When Orlando enrolled in the Recording Connection, his primary purpose was to get hired—so much so that from the moment he started his apprenticeship at Beacon Hill Recording Studio in El Paso, TX, he thought of it as a job.
“I didn’t see it so much as a school,” he says. “When I got into Beacon Hill, I just had to do my best to keep the work there… keep my job…It felt just like any job where you always have to learn something new.”
Beacon Hill, as it turns out, was a fairly new studio in the El Paso area, just trying to build its reputation—but the people working there were certainly not novices. The studio was staffed with engineers who had worked with major players like John Legend, Shakira, Sting and others. By apprenticing there, Orlando was definitely in good company—particularly with his mentor, Alfredo Gonzalez.

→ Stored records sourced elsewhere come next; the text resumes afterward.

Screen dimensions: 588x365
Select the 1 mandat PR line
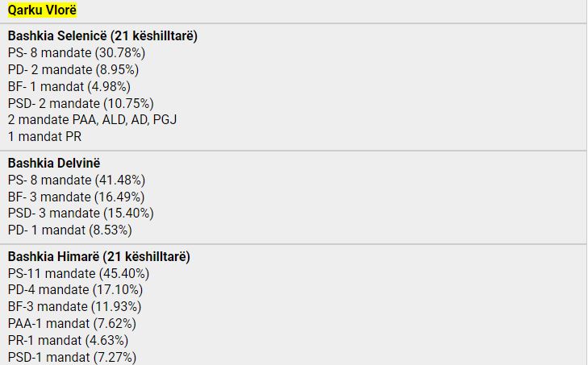click(x=44, y=137)
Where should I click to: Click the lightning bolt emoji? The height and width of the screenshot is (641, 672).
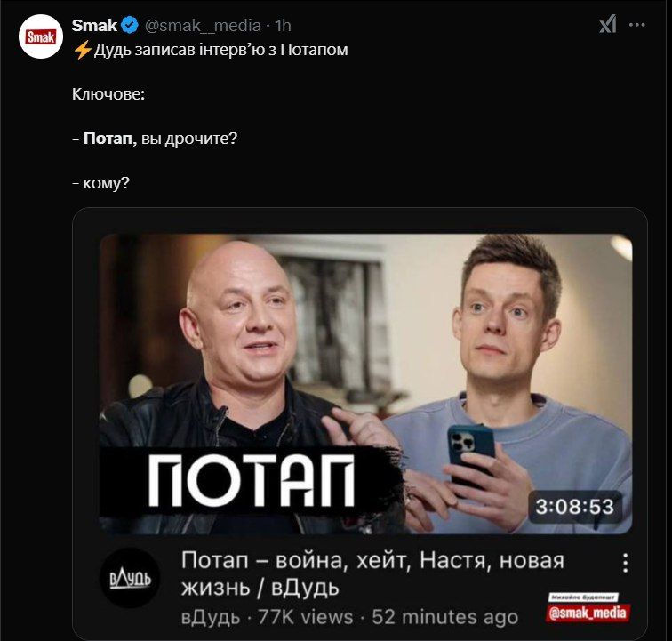click(83, 50)
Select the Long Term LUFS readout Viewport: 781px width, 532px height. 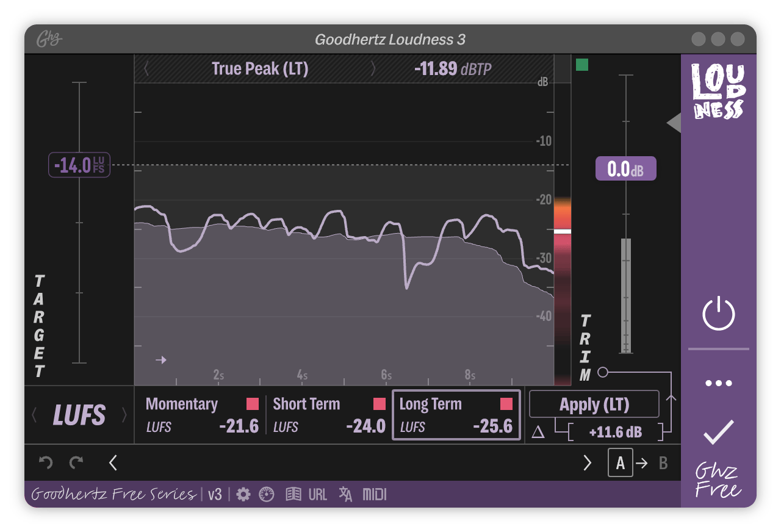tap(456, 415)
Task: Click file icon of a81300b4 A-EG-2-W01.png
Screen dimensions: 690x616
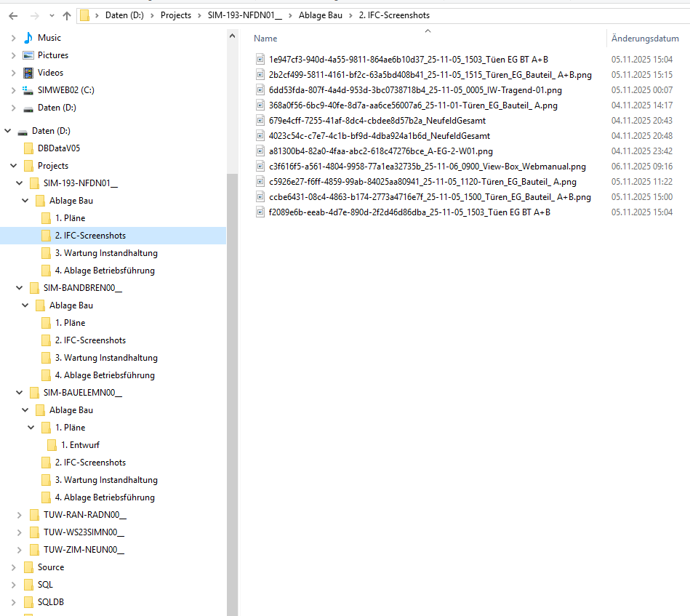Action: coord(260,151)
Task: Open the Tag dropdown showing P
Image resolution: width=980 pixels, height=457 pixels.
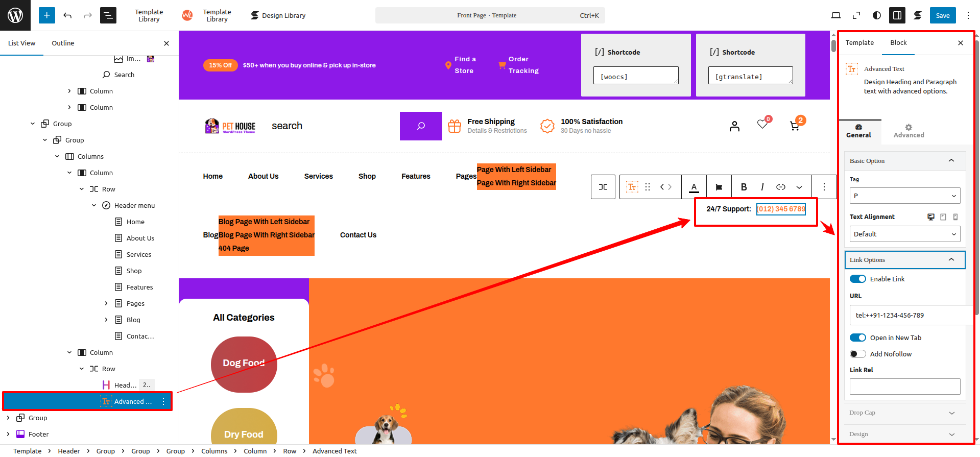Action: 904,196
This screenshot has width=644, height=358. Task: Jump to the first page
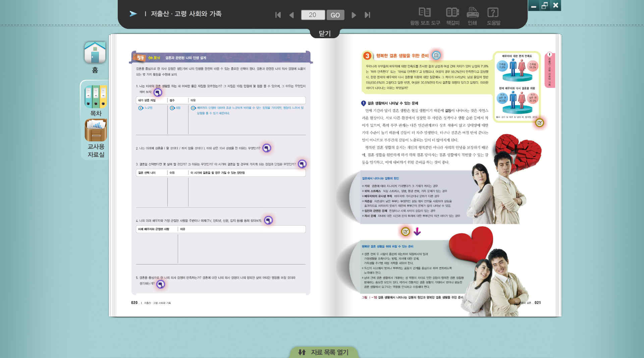(278, 15)
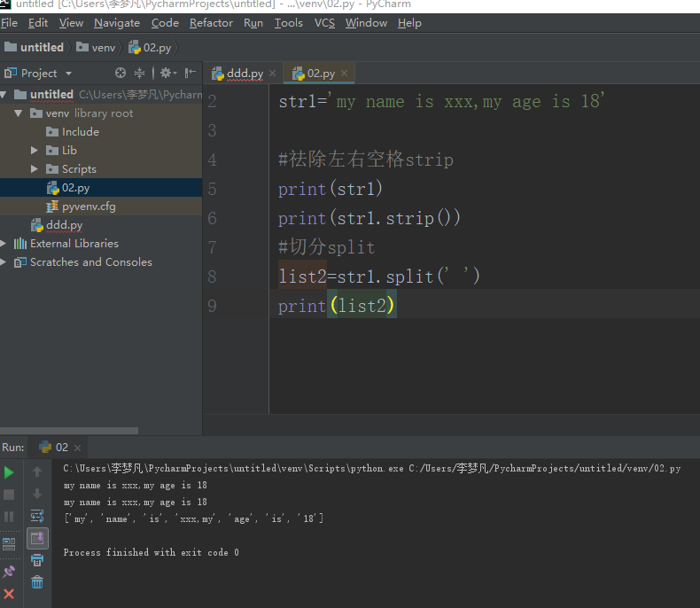
Task: Expand External Libraries node
Action: coord(4,244)
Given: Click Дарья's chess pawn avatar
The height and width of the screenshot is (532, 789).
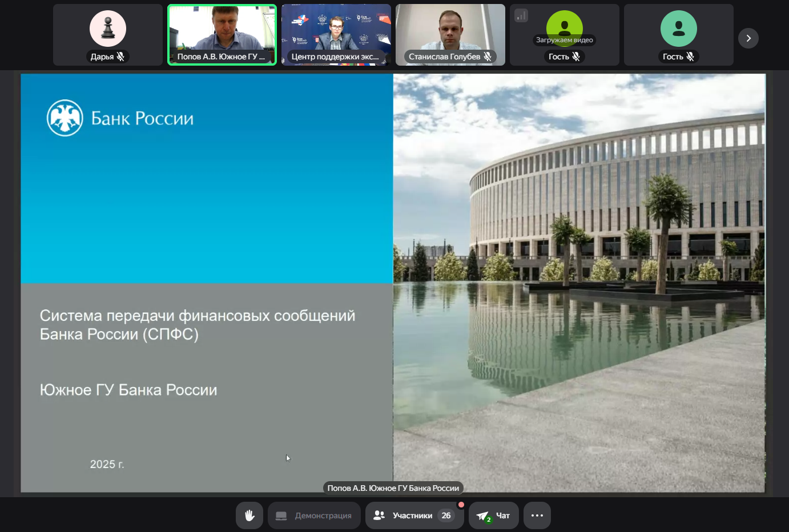Looking at the screenshot, I should 108,29.
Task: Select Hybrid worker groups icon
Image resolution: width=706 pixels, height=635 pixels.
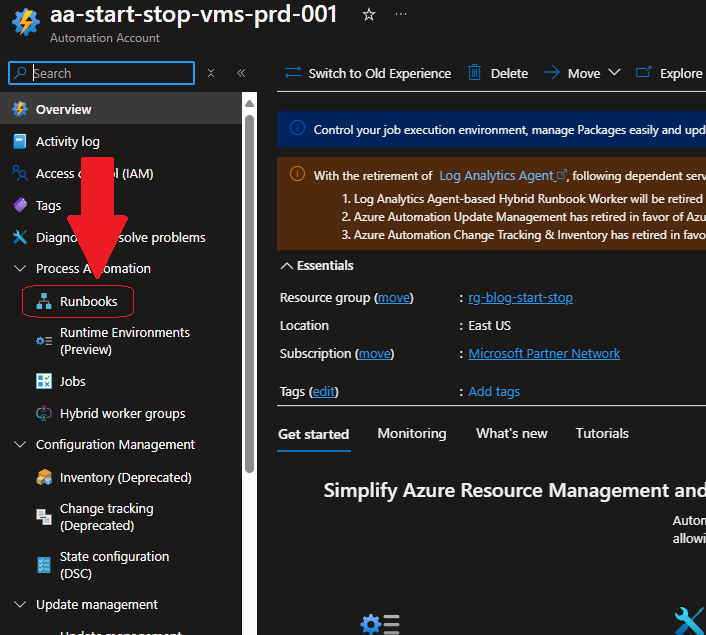Action: 44,413
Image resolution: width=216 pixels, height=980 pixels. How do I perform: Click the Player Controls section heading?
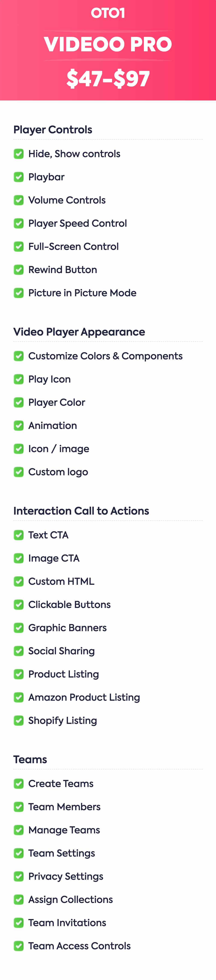click(x=53, y=130)
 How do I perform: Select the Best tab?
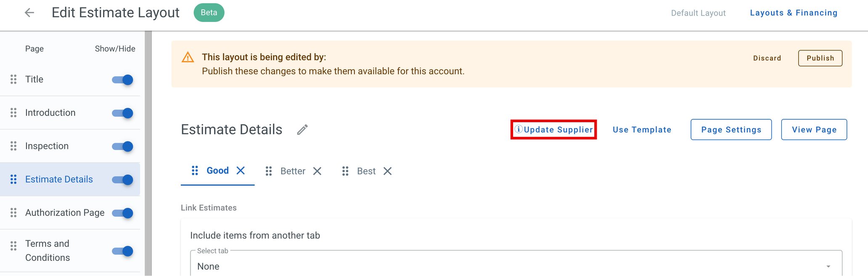[x=366, y=171]
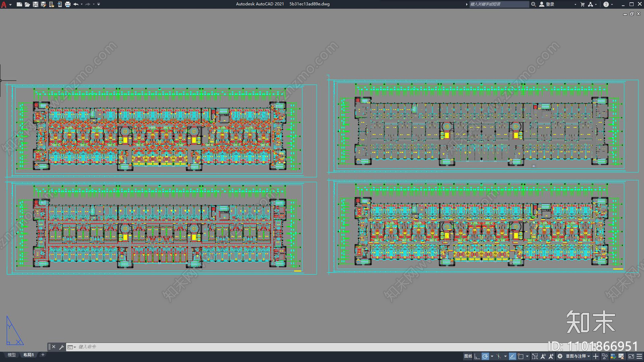Open the AutoCAD application menu logo
The height and width of the screenshot is (362, 644).
(4, 4)
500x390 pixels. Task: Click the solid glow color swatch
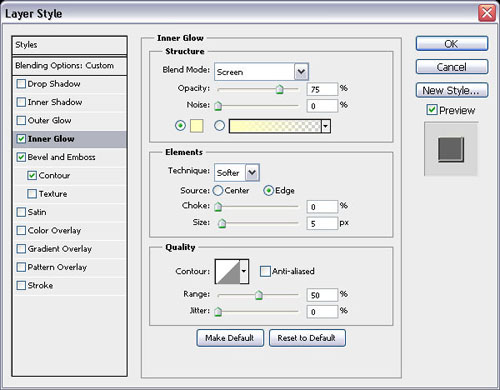click(197, 126)
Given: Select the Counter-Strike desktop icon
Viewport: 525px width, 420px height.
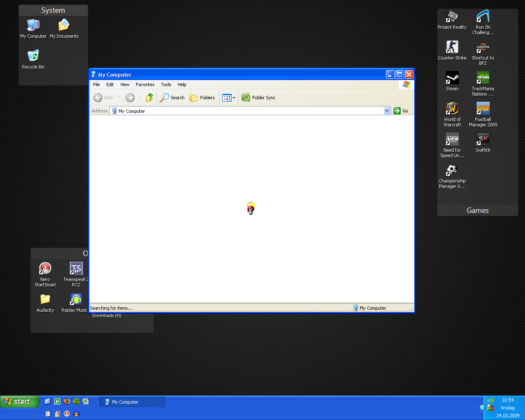Looking at the screenshot, I should (452, 48).
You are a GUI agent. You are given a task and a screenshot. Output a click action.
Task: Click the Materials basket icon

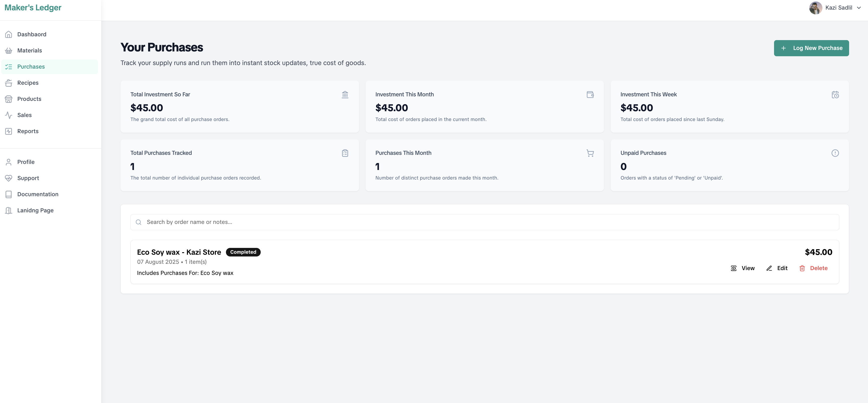(x=9, y=51)
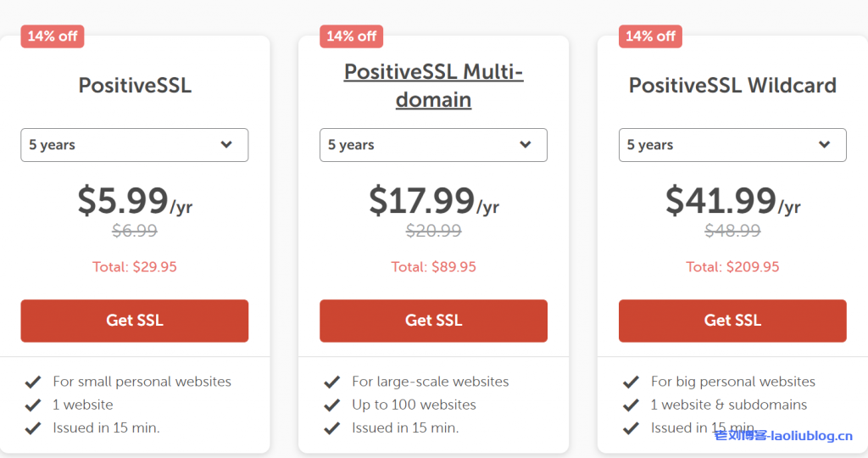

“I wanted to be both an engineer and producer,” says Orlando. “The good thing is that Alfredo himself is both of them as well… He specializes in music production and engineering, so it was a really good choice for me to get him as a mentor.”
During his apprenticeship, not only did Orlando learn the ins and outs of engineering and producing, but he also got to help out with some session work with key like Latin Christian artists Evan Craft and Marcela Gandara. And because he was “in the door” at the beginning stages, he was there to participate in the landmark moment when Beacon Hill landed its first major label client—namely, hip-hop icon B.o.B.!
“When B.o.B came in, we were all pretty excited,” he says. “We’d only been open for a little more than a year, and B.o.B was our first big artist coming in….But once you are in the session, once you get focused on your work…you forget that you are working with famous people.”
Orlando’s work ethic paid off as well. By treating his apprenticeship like a job, he literally worked his way into one. Today, he’s a full-time staff engineer at Beacon Hill, playing an integral role at a growing recording studio with a promising future.
“I love being at Beacon Hill…I love all the people there,” he says. “I just feel we have a good chance of being a really great production company.”